According to new research from the University of Kent, livestock owners in South Africa can significantly reduce conflict between their animals and large carnivores such as cheetahs and leopards by employing guard dogs.
The find is good news for livestock owners and conservationists alike, as the former's herd may be spared from becoming a big cat's next meal and the latter will herald the reduction of unwarranted killing of endangered species.
The researchers said that the presence of guard dogs eliminated the loss of livestock to predatory carnivores by 91 percent, which they said amounted to an annual savings of $3,000 to the farmers whose livestock would have died otherwise.

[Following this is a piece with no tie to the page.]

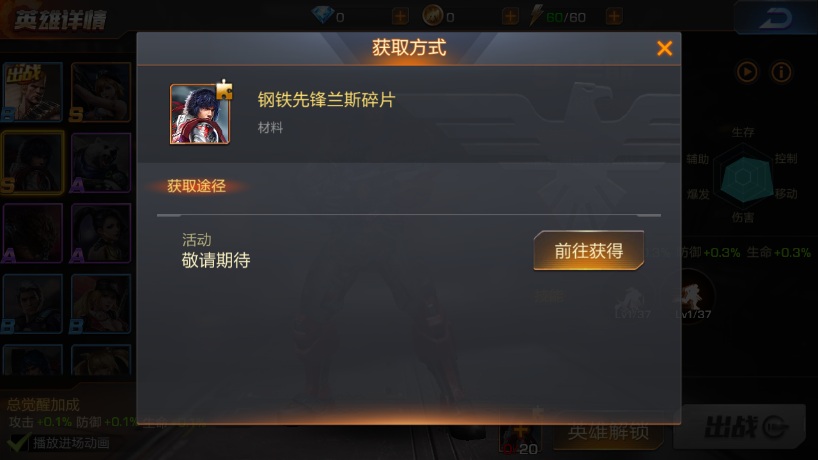The height and width of the screenshot is (460, 818).
Task: Add diamonds with plus icon
Action: click(400, 17)
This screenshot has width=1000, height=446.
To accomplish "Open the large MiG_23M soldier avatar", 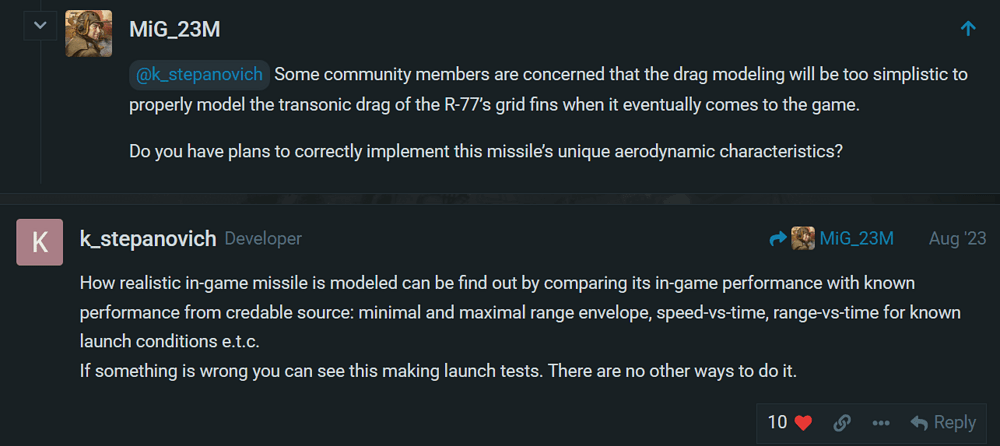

The guard dogs offered ranchers piece of mind, the researchers learned, after ranchers reported increased tolerance of predatory animals roaming their land as long as a dog was present. Ranchers without guard dogs did not seem to be as tolerant of cheetah and other predators roaming their land, while ranchers with guarding dogs reported a greater overall presence of predatory animals on their land.
"This research has shown for the first time that livestock guarding dogs can successfully be used in South Africa to protect livestock from attack by predators as large as leopards or small as jackals," said conservation ecologist Nikki Rust. "This is a true win-win solution to reduce conflict between livestock and predators, because it almost eliminates livestock losses to predators, saving the farmer a lot of money, whilst increasing the tolerance of predators from the farmers, thereby reducing the chance of using lethal control on threatened carnivores."
Douglas Macmillan, of Cambridge's Durrell Institute of Conservation Ecology, said: "Retaliatory killing by farmers is a major threat to the survival of many large carnivore species. This study shows that livestock deaths can be avoided through the deployment of highly trained dogs, and I am sure that there are many similar situations around the world where such dogs could make quite a difference to the survival chances of large carnivores."
Rust, Macmillan and their colleagues' research is published in the Wildlife Society Bulletin.